Tuesday, May 31, 2016

The emotional dam leaked again

It's been over 11 months since Tori died.

I've been doing significantly better emotionally of late.

I decided to stop by and wish the teacher, who both my children had for kindergarten, congratulations on her pending retirement after a 36 year career teaching.

I basically just wanted to quickly drop off a thank-you card.

I started to tear up the second I saw her.

Dropping our kids off for kindergarten, so many years ago, was just one of so many memorable occasions for Tori and I.

Seeing the teacher, who is amazing, opened the floodgates to this memory.

I said a quick "hi and thank you," gave her a brief hug and left.

The emotions took me by surprise.

You would think I wouldn't be surprised after all this time by the intensity...but I am.

Friday, May 27, 2016

Too much information

A recent Facebook post from a wife of a close friend:

"Happy birthday to my partner, my best friend and my lover. Thank you for being my partner, my best friend and my lover."

I can only assume that all the stores were out of birthday cards so she decided to use Facebook to send all of us this personal message meant for her husband.

Or she wanted to clarify that he was, in fact, her lover in case anyone else was thinking of putting the moves on her or him for that matter.

Tori would have never sent me a public message such as this and would have been so annoyed with me if I ever did the same to her...and would have told me so.

It's another thing that I loved about her.

Wednesday, May 25, 2016

Some awesome young adults

Saw my sister this past weekend.

I mentioned it was so cool to see the amazing young adults her children had become.

She said the same about mine.

She noted that loving, doing your best to understand, accepting and enjoying their uniqueness seems, to her, to be the most important thing for parents to strive for in raising children.

I know Tori had similar thoughts.

Saturday, May 14, 2016

Don't worry, be happy

"Do not take overmuch thought for tomorrow. God, who has led you safely on so far, will lead you on to the end."

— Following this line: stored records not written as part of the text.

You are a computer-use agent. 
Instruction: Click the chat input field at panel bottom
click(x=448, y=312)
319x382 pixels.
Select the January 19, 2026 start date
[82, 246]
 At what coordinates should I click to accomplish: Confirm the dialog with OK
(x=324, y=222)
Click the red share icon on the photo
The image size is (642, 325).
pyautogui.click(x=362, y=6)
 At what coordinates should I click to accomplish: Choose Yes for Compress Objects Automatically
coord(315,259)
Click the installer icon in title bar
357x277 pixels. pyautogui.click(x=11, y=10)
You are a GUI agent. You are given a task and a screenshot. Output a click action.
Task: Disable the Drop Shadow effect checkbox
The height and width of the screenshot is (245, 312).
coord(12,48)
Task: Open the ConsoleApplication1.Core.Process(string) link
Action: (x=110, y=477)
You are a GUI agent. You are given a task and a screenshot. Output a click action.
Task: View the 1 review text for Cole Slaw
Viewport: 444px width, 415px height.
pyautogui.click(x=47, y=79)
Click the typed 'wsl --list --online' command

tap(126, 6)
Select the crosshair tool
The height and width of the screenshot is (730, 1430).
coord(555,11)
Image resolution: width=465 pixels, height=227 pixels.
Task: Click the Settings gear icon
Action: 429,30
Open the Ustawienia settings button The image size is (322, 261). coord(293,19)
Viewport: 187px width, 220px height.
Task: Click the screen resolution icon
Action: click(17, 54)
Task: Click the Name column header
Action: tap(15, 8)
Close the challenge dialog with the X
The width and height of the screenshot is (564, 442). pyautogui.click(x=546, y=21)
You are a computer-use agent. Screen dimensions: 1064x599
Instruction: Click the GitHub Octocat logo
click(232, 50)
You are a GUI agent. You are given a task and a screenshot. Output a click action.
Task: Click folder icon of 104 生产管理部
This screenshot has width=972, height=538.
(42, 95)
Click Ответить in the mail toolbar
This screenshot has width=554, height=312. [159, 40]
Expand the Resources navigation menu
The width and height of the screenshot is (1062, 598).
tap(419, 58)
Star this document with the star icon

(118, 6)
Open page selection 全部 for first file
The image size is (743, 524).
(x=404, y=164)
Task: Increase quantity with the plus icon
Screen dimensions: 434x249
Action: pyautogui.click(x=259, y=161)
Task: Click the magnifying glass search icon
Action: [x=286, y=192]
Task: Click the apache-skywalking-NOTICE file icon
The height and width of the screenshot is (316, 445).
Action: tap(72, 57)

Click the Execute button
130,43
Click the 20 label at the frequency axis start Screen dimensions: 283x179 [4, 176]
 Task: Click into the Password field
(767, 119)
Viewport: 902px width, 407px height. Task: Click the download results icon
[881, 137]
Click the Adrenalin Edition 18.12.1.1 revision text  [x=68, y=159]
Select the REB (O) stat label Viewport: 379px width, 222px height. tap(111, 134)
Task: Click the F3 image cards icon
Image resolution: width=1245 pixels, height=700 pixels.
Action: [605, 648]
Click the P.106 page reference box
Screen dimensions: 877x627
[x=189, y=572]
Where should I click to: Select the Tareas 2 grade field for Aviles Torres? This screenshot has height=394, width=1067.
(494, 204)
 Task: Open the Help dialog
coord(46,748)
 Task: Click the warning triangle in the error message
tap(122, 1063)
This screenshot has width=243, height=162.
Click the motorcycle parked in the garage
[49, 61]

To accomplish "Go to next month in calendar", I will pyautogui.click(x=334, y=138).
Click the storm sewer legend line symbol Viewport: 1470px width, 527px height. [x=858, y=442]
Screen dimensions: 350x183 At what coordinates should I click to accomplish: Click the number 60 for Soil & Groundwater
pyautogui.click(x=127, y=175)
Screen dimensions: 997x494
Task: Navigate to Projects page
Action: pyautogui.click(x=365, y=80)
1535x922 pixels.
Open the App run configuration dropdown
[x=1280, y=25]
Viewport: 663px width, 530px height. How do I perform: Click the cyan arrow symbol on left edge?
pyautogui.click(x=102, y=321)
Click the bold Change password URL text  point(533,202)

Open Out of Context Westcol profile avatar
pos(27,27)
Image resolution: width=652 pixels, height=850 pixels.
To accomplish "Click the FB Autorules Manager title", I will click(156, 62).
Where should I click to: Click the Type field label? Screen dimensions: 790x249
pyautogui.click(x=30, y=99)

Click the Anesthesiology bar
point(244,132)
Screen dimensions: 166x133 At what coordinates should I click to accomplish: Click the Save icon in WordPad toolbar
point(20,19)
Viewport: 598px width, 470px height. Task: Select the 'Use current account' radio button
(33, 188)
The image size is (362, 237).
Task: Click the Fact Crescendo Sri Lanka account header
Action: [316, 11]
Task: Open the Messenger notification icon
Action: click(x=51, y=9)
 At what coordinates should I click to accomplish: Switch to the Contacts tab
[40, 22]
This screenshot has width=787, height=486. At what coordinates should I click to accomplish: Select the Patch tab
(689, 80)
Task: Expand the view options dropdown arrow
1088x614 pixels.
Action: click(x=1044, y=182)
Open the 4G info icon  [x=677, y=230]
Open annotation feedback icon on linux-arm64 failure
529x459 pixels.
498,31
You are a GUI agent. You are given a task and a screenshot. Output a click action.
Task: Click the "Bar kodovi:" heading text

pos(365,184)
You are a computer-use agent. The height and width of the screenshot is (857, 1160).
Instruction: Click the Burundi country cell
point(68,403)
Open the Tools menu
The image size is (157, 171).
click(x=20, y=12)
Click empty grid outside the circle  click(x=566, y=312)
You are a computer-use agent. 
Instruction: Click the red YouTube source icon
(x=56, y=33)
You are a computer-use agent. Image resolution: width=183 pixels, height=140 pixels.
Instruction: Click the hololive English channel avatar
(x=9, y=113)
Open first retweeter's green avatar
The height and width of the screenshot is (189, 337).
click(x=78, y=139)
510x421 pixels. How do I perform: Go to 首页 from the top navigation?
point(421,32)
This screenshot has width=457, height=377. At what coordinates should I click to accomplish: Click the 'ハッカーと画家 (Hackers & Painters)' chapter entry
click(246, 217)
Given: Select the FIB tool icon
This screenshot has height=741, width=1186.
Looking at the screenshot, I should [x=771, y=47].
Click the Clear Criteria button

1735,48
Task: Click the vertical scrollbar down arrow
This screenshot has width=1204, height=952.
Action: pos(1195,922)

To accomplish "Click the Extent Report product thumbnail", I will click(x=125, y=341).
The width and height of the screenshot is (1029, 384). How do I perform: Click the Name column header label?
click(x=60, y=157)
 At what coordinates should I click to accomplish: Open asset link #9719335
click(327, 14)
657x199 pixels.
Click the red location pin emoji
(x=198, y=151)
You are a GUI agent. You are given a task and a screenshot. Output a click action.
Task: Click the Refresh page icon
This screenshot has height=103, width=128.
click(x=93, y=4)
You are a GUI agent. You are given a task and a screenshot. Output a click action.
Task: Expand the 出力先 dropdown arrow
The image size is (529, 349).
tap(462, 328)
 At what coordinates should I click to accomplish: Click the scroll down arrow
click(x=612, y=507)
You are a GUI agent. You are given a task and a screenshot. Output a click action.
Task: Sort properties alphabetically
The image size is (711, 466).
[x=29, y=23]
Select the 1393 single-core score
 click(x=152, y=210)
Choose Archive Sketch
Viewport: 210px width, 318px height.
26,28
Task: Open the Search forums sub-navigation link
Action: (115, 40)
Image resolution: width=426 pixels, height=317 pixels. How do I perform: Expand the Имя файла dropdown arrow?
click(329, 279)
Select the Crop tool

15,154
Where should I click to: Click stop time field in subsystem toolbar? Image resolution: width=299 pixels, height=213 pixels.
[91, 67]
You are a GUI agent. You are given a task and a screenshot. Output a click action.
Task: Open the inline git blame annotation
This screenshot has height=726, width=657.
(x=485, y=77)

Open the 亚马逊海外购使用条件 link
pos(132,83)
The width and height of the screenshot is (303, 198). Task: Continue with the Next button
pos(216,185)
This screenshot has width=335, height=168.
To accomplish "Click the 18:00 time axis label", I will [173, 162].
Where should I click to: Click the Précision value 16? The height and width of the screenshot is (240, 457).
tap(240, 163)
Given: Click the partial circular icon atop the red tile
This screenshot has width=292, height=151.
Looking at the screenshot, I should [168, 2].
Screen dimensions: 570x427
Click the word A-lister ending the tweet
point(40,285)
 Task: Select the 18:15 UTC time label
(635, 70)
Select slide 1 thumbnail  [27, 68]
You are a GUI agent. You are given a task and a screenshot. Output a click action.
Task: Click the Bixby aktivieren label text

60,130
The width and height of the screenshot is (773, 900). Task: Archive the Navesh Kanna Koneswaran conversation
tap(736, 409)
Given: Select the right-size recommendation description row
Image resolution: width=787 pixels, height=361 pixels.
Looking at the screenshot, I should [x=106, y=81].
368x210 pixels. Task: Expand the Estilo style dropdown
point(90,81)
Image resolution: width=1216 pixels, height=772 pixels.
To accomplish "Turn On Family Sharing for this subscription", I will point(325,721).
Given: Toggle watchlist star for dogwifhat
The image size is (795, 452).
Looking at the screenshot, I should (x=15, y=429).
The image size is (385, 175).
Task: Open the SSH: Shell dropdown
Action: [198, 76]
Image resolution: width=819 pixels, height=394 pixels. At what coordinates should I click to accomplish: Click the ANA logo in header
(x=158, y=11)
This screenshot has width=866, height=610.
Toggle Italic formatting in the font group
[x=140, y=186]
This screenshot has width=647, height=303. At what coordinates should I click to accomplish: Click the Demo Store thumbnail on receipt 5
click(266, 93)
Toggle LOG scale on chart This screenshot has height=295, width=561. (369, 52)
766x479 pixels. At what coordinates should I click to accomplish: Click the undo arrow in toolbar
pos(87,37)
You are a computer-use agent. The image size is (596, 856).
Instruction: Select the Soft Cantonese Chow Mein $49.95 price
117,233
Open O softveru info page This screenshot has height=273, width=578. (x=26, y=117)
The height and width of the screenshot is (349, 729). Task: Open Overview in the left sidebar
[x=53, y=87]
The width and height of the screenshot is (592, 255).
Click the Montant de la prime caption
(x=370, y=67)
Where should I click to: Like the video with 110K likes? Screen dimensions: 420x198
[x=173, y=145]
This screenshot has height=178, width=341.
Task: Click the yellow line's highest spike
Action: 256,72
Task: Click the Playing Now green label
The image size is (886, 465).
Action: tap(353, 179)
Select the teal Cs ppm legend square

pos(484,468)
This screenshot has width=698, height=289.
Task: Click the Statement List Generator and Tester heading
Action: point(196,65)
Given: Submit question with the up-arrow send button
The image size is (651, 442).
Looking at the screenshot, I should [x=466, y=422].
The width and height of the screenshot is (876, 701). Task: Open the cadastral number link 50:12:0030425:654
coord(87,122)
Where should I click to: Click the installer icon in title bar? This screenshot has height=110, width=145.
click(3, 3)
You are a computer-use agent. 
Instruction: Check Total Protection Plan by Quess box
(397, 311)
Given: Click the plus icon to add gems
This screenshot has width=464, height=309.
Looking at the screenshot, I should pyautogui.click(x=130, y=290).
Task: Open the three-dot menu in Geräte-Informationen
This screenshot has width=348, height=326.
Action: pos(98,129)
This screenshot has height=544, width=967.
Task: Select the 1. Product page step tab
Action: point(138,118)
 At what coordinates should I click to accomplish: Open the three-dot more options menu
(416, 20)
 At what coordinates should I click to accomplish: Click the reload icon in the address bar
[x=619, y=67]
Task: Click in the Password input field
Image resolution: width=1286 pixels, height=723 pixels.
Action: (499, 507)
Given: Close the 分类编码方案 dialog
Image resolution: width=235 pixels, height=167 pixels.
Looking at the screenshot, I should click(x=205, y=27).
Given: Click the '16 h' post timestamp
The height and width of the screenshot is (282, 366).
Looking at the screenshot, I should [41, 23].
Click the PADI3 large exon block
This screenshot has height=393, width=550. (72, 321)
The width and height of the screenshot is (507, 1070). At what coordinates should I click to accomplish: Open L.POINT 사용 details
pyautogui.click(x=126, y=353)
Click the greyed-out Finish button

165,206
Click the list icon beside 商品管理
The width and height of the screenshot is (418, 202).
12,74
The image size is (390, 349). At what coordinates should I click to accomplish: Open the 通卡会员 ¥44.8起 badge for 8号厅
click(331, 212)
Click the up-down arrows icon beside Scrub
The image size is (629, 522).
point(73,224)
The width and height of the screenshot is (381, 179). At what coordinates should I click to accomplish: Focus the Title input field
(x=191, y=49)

Too frequently trying to assess your "emotional temperature" while in the midst of grief can be exhausting.

It helps to not be so introspective.

God is in control.

I'm finally starting to get better at remembering that again.

Wednesday, May 11, 2016

Day #324

I've got some OCD traits for sure.

Despite two smart phones, an I-pad and a lap top, I still prefer to use a day planner that I write my to-do list for the day and cross out when a task is accomplished.

I've also been noting the days since T died, everyday.

Today is day #324 of LWT (Life without Tori).

Now that I've recorded it I can get on with the rest of my day.

I'm odd.

I know I am.

Sunday, May 8, 2016

Forever in our hearts

One of the songs we picked for T's memorial service, by Train, was "When I look to the sky."

"...'Cause when I look to the sky something tells me you're here with me
And you make everything alright
And when I feel like I'm lost something tells me you're here with me
And I can always find my way when you are here..."

It's Mother's day.
I'm going to go see my 84 y/o Mom today.
My children won't see their Mom today.

Tori was an amazing Mother.
I'm sure to have the lyrics in my head all day. 
I suspect my children will as well.

Wednesday, May 4, 2016

Worthwhile

Something I read recently: when you are feeling down and blue tell yourself that life is worth living.

I've been doing that lately and it has been helpful.

I'll keep doing it until I read a different quote that speaks to me and then I'll give that one a try; still just taking things one day at a time.